Part-of-speech tagging and dependency parsing
POS tagging labels every token's grammatical role — useful for grammar checking, keyword extraction, and as a preprocessing step for other NLP tasks:
{
"tokens": [
{ "text": "Ada", "pos": "PROPN", "tag": "NNP", "dep": "nsubj" },
{ "text": "codes", "pos": "VERB", "tag": "VBZ", "dep": "ROOT" },
{ "text": "quickly", "pos": "ADV", "tag": "RB", "dep": "advmod" }
]
}pos is the universal, cross-language part of speech (PROPN = proper noun, VERB, ADV); tag is the finer-grained, language/treebank-specific tag (Penn Treebank tags like NNP, VBZ for English); dep is the token's grammatical relationship to its head word in a dependency parse. Most applications only need pos; tag and dep matter for grammar-aware tooling.
Cloud NLP APIs: the same ideas, vendor-specific fields
AWS Comprehend, Google Natural Language, and Azure Text Analytics all return broadly the same shapes with different field names — a useful reminder that the *concepts* (entities as spans, sentiment as a score) are universal even when the exact JSON keys aren't:
// AWS Comprehend — DetectEntities response (abridged)
{
"Entities": [
{ "Text": "Ada Lovelace", "Type": "PERSON", "Score": 0.99, "BeginOffset": 0, "EndOffset": 12 }
]
}Using these shapes in a real pipeline
A common architecture: run NER over support tickets to auto-tag mentioned products, run sentiment analysis to prioritize angry customers, and store both alongside the original text:
{
"ticketId": "tk_4471",
"text": "My Pro plan renewal failed and support hasn't responded in 3 days.",
"entities": [
{ "text": "Pro plan", "label": "PRODUCT", "start": 3, "end": 11 }
],
"sentiment": { "label": "negative", "score": -0.82, "magnitude": 1.4 },
"priority": "high"
}priority: "high" here is derived downstream from the sentiment score plus the negative magnitude crossing a threshold — a pattern worth generalizing: NLP output JSON is rarely the end product, it's an intermediate signal that business logic acts on.
Validating and debugging NLP JSON
- Inspect entity spans visually. Paste a large NER output into JSONKit's JSON Explorer to navigate dozens of entities without losing your place.
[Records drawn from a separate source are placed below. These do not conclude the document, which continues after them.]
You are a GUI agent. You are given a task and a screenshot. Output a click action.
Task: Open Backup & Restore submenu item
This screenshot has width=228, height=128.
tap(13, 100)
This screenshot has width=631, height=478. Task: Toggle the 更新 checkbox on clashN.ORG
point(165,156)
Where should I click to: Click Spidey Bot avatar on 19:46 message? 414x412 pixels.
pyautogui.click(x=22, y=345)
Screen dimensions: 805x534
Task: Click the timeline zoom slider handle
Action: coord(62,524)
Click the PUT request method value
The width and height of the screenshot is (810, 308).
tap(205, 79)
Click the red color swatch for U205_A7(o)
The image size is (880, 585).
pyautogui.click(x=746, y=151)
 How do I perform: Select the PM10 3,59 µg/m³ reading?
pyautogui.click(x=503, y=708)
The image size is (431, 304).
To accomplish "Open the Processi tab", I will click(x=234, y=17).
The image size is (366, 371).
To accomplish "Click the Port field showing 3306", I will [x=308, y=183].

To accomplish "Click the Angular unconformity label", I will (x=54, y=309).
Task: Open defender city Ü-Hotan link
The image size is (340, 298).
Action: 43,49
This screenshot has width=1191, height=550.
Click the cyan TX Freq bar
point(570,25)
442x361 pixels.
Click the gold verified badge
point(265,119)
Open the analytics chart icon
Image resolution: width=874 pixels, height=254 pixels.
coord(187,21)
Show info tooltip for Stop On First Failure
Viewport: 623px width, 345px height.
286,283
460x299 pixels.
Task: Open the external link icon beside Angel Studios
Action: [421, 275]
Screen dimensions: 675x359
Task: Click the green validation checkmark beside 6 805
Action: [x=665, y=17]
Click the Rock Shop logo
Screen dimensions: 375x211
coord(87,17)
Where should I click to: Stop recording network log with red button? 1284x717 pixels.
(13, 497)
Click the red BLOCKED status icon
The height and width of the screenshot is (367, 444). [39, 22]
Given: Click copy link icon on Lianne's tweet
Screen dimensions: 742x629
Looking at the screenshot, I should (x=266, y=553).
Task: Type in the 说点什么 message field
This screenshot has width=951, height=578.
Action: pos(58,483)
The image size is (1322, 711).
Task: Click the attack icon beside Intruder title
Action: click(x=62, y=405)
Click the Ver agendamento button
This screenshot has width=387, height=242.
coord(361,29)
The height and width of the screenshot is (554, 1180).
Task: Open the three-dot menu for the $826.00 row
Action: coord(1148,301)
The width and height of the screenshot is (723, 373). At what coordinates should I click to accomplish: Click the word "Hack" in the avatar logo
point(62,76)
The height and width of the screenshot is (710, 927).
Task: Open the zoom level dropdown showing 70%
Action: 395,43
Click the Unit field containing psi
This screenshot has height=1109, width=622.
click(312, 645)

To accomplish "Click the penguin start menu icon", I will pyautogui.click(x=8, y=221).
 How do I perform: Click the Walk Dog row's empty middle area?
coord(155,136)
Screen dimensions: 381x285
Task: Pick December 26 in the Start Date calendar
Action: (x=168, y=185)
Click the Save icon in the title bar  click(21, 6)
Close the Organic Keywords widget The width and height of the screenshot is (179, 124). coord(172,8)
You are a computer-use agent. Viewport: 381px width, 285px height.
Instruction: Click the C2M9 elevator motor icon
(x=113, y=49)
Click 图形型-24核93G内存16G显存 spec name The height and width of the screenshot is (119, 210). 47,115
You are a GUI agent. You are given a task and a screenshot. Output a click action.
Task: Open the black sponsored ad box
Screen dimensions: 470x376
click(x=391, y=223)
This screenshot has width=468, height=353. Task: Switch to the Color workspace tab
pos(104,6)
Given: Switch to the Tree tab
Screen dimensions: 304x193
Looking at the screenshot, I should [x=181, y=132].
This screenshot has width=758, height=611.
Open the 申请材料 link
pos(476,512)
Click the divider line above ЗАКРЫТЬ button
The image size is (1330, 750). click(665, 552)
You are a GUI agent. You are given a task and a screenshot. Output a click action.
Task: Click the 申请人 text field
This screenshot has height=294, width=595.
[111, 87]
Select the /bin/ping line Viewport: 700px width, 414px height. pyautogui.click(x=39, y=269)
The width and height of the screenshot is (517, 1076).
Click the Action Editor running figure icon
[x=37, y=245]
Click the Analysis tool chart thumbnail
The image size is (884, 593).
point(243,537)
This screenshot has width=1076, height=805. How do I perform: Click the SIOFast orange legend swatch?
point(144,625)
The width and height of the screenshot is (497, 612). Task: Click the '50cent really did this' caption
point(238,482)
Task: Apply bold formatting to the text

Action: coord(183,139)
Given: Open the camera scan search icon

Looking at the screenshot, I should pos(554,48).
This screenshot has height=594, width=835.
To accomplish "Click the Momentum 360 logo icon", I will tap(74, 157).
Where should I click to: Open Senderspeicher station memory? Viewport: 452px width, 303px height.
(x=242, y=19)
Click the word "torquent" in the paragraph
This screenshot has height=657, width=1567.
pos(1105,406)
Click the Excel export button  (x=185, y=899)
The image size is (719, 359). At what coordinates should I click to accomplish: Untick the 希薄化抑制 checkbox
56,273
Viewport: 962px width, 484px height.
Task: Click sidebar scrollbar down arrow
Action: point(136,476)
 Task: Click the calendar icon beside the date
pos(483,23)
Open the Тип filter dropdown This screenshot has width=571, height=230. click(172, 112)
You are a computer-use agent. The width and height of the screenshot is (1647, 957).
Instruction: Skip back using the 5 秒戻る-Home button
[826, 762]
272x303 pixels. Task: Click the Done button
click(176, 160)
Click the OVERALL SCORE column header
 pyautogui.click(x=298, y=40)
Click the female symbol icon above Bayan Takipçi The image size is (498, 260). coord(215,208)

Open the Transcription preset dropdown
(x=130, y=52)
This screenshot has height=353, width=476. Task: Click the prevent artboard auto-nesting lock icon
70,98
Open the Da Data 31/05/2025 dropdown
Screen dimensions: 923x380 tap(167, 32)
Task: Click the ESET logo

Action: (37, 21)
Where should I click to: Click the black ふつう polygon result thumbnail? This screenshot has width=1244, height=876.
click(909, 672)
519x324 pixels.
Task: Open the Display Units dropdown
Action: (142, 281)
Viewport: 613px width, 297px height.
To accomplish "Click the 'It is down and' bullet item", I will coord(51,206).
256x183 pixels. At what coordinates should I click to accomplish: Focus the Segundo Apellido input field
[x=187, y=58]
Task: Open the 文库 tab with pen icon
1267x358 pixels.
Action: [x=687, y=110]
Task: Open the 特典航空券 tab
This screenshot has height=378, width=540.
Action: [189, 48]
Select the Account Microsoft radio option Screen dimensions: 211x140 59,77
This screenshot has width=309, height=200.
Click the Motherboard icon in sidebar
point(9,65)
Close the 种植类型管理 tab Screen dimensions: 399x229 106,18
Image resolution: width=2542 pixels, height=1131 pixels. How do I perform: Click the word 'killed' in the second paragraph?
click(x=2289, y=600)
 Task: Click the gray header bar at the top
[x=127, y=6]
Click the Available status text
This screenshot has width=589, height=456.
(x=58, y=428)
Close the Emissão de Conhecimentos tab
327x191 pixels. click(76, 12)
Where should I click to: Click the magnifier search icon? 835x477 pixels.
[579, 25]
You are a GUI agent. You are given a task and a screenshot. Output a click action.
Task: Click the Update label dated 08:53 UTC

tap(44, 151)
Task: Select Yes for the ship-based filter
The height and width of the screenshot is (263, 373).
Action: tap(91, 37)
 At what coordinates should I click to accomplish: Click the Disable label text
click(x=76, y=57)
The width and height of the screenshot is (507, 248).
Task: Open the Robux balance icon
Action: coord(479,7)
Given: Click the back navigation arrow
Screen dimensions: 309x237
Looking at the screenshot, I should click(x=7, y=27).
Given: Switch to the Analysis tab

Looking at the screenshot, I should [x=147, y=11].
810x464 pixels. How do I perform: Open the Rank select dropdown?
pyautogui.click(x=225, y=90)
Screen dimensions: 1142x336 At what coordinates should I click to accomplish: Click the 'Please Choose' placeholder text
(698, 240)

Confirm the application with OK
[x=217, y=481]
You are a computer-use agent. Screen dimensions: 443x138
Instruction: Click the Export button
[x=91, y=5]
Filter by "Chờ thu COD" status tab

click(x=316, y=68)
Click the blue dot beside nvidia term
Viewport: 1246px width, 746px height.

- Diff pipeline versions. When you upgrade a model or library version, run the same input through both and JSON Diff the outputs — entity boundaries and labels can shift subtly between model versions.
- Define a schema for your pipeline's output. If entities feed a database or downstream service, lock the shape down with a JSON Schema so a library upgrade that adds or renames a field doesn't silently break consumers.